■ INSTRUCTIONS TO FOLLOW ■
Your reply should contain nothing except the lines from the one with "Instruction: Click into the URL后缀 text field" through the end of the listing below, reproduced exactly and stripped of pictures.

■ EXERCISE MATERIAL ■
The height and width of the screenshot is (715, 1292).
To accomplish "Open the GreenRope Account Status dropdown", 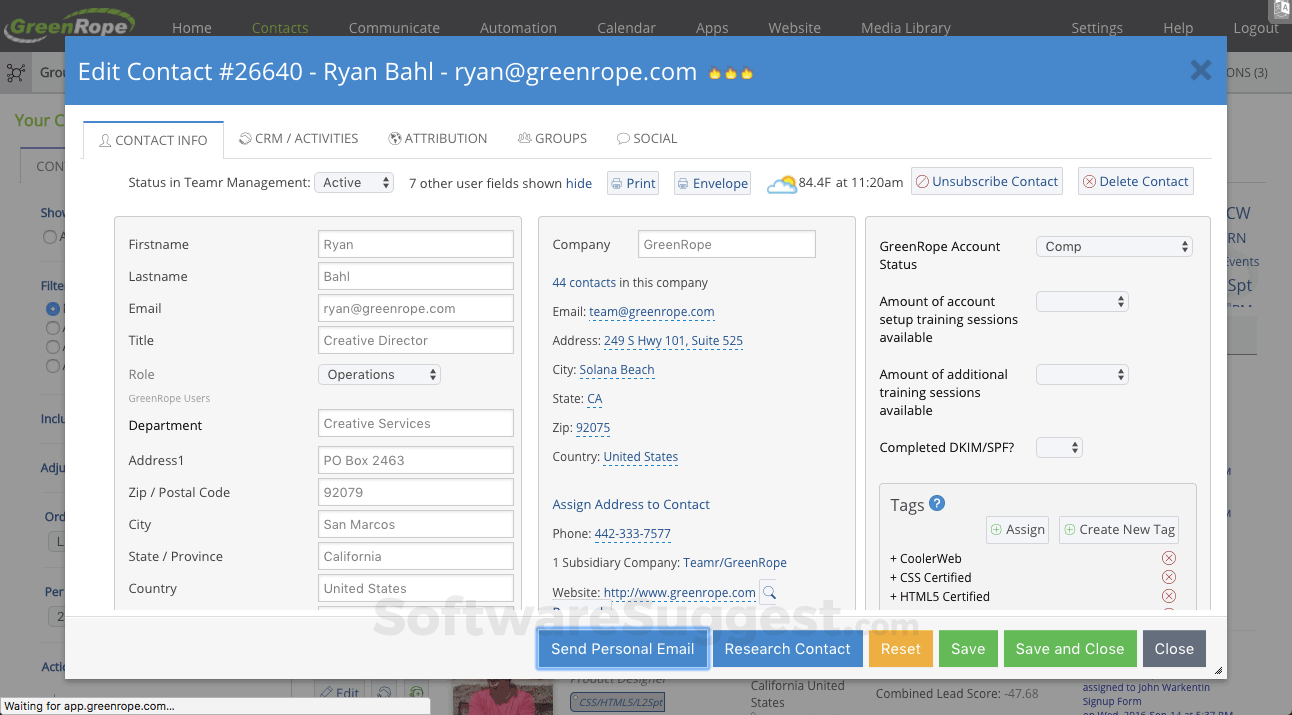I will pyautogui.click(x=1114, y=247).
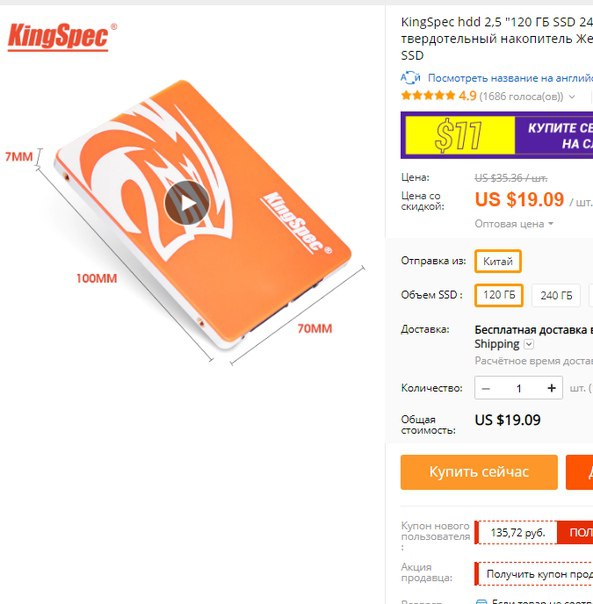This screenshot has height=604, width=593.
Task: Choose the 240 ГБ SSD capacity
Action: [x=556, y=295]
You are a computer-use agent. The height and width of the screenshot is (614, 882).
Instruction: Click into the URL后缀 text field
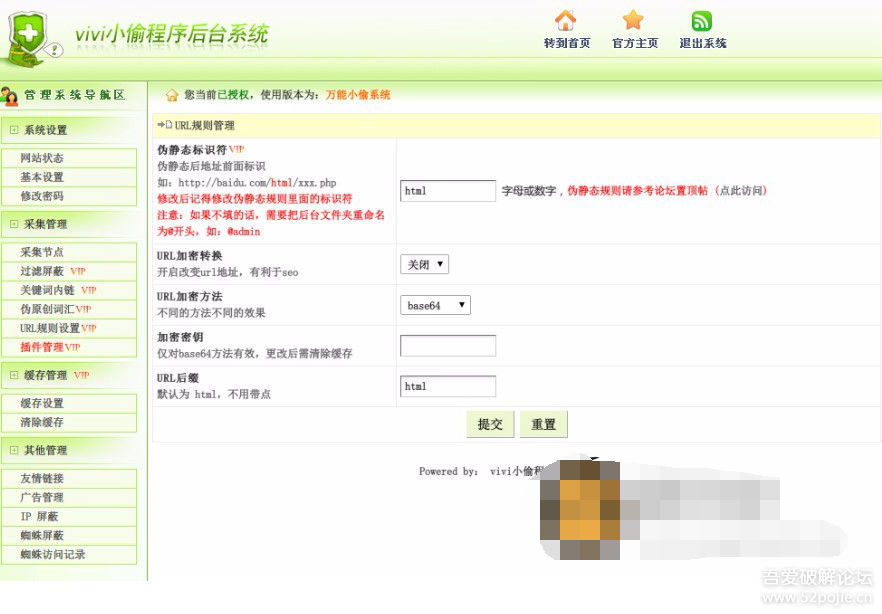pyautogui.click(x=448, y=386)
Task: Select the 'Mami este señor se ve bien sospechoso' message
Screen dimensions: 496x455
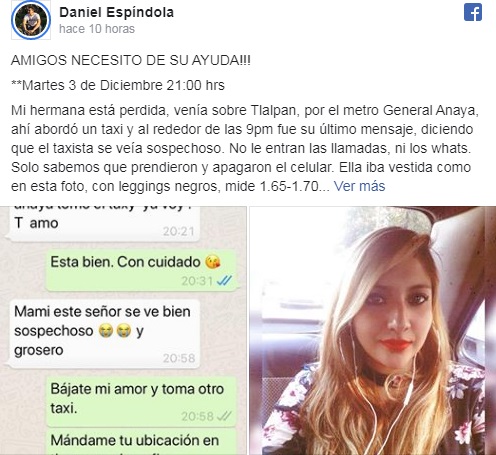Action: [104, 333]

■ THE COMPLETED TASK ■
Instruction: Click into the URL后缀 text field
pyautogui.click(x=448, y=386)
Task: Select the 'Mami este señor se ve bien sospechoso' message
Screen dimensions: 496x455
Action: [104, 333]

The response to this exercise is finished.